Her firm's track record stacks up against any of its rivals, she says, and indeed Orca's clients - primarily start-ups ranging from pet care to consumer products- are featured in national publications and on morning TV shows.
Face-to-face staff meetings take place infrequently in a small Phoenix office, where the firm also brings clients when conference space is required. Otherwise, interactions take place on the phone and through a flurry of emails that begin early in the morning and can continue late into the night.
Orca ran a deficit its first year and was leveraged against Hutton's credit cards and a second mortgage on her house; it now clears over $3 million a year in revenue.
"When I started Orca, I said: 'We're going to do this'," recalls Hutton, 63. She'd worked from home at various points during her career and had long ago embraced the freedom from long commutes, expensive dry cleaning and time spent on her hair and makeup.
"I also knew that when you start a company, you need to keep your overhead as low as possible," she says. "What better way ... than not to have office rent and computers, etc., etc."
The need to tighten budgets in a weakening U.S. economy may lend increased momentum toward going virtual, says Bruce Phillips, senior fellow with the National Federation of Independent Business Research Foundation. High costs for gasoline and energy are becoming prohibitive for smaller companies running on tight margins.
"The biggest driver of small firms is to reduce costs in any way possible," says Phillips, noting anecdotally that NFIB's members and suppliers tell him virtual offices are becoming more prevalent.
Joanne H. Pratt, a Dallas-based consultant who studies new patterns of work enabled by technology, says the Internet allows for widespread distribution of information about products and services with minimal expense, eliminating some of the cost barriers for start-ups.
In 2002, her firm did an analysis of government data and found some 904,000 home-based businesses employed staff, of which 63 percent employed one to four.
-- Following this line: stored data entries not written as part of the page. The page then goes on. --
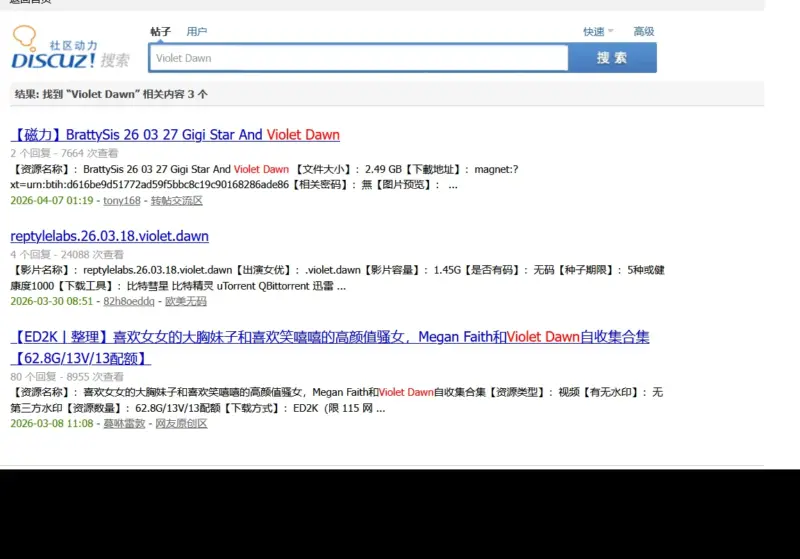Open the ED2K 整理 collection result title

330,347
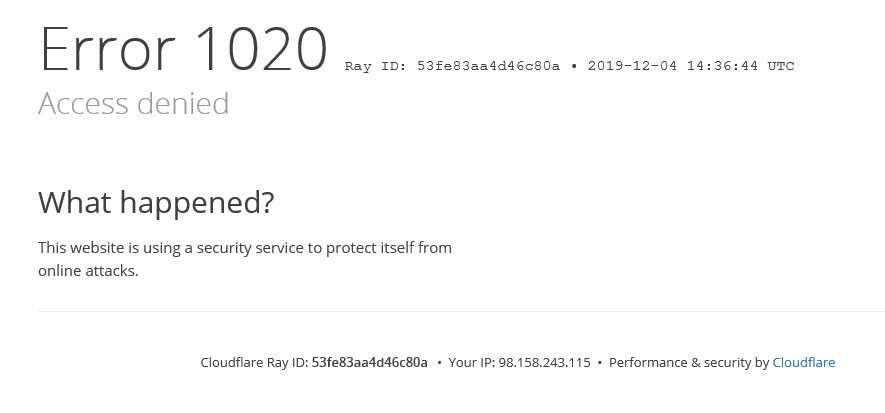Click the bullet separator before Performance & security
This screenshot has height=413, width=885.
(x=599, y=363)
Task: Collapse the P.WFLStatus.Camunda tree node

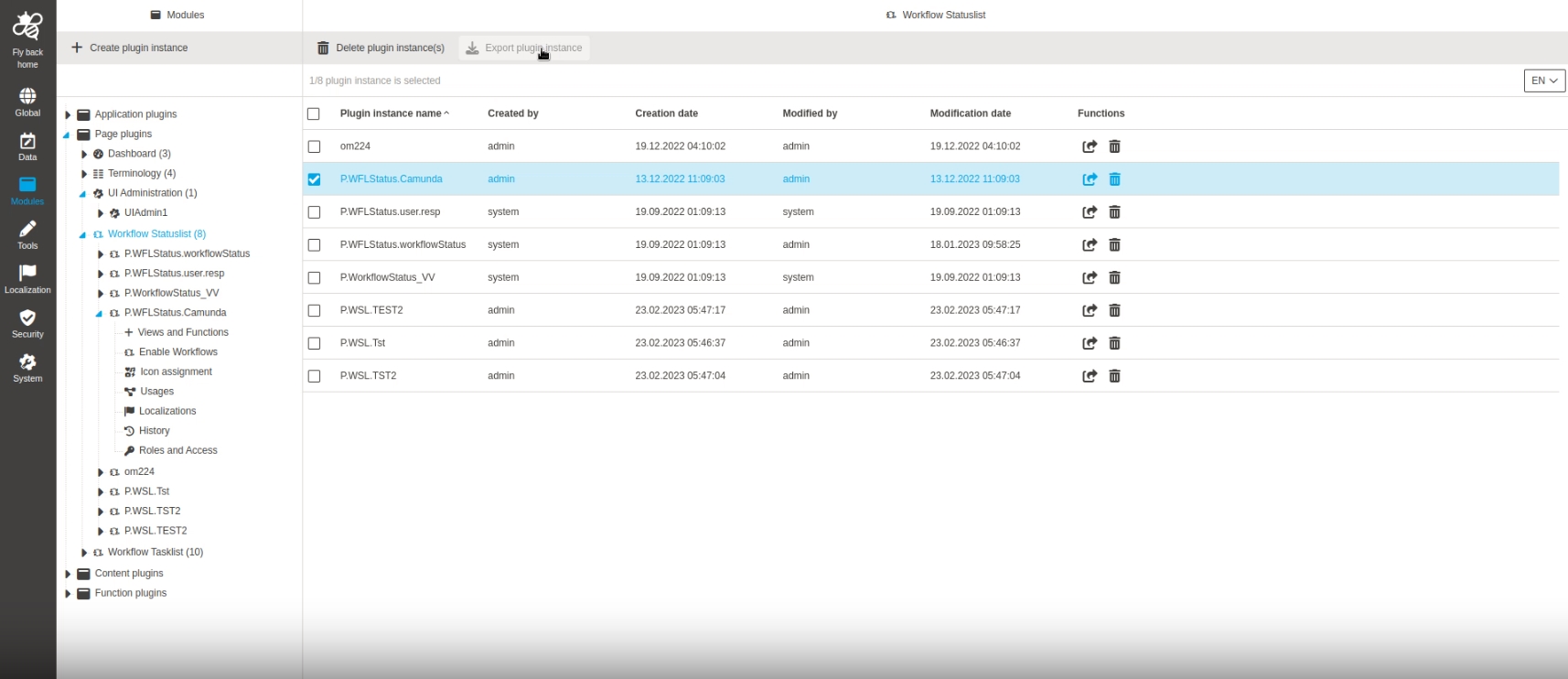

One percent employed from 20 to 99 people, with a quarter taking in sales receipts of $250,000 to $1 million and 5 percent clearing more than $1 million.
"Technology has enabled this change," says Pratt, noting that many of the clients of virtual firms work at home, at least part of the time, too. "I think it's far more accepted."
At least one of Orca's clients, herself a home-based entrepreneur, says she has no problem with the concept.
"The price was right," says Missy Cohen-Fyffee, president of Pelham New Hampshire-based Babe Ease LLC (and no relation to this columnist).
Her Web site, cleanshopper.com, sells The Original Clean Shopper and The Clean Diner and other products designed to protect babies from germs on everyday objects like supermarket carts.